Hefce's shift of access funds will put a hole in budgets

V-c says move that could cost institutions dear is akin to rearranging deckchairs, says Rebecca Attwood

September 18, 2008

A planned shake-up of funding to support non-traditional students, which could cost some universities hundreds of thousands of pounds a year, was likened by one vice-chancellor this week to "shifting the deckchairs on the Titanic".

The Higher Education Funding Council for England (Hefce) intends to switch £30 million from a fund dedicated to halting dropouts to one aimed at helping universities to widen access. It believes the change will better recognise the costs of universities' work with schools and colleges.

It also plans to change how it calculates the sum an institution receives when it recruits students from disadvantaged backgrounds. Currently university students from the most disadvantaged areas attract funding at twice the rate of those students from the second most disadvantaged areas. Hefce proposes giving the most disadvantaged students four times the rate. However, overall funding to widen participation would stay at £350 million a year.

The funding council also intends to transfer £15 million that it had placed in the Teaching Quality Enhancement Fund to other priorities, including the promotion of links between employers and universities.

Preliminary modelling of the changes suggests that some institutions stand to lose a significant proportion of the income. Les Ebdon, chair of the Million+ lobby group and vice-chancellor of the University of Bedfordshire, said: "Funding for retention has never covered the additional costs of teaching and supporting students from underrepresented groups. The proposal to switch £30 million to support university-school-college partnerships is like shifting the deckchairs on the Titanic.

"It is most unlikely to deliver the Government's political ambitions to enhance access to higher education. If Hefce thinks these partnerships should be further incentivised, it should ask the Government to provide additional resources rather than shift money out of what is already an underfunded but important pot."

Andrew Ward, director of policy at Thames Valley University, said that although the proposals' aims were welcome, the real reductions in funding would overshadow the good intentions. "By its own admission, at best Hefce is merely redirecting monies from one pot into another. However, for a number of institutions and in particular for London universities, including TVU, the result of these proposals will be a significant reduction in overall grant.

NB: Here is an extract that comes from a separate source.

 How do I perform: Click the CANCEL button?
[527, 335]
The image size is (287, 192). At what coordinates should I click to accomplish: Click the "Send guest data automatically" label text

"At TVU, a university widely recognised for its commitment and success in working with colleges and schools and students suffering from real disadvantages, the upshot of these proposals, if enacted, is that we would lose £554,000 in 2009-10."

John Rushforth, deputy vice-chancellor of the University of the West of England, said large southern universities that invest most in access would suffer.

But other universities, including Staffordshire, Huddersfield and Royal Holloway, welcomed the proposals. Mike Page, Huddersfield's deputy vice-chancellor, said he was pleased that Hefce had recognised the financial burden of working with schools in deprived areas.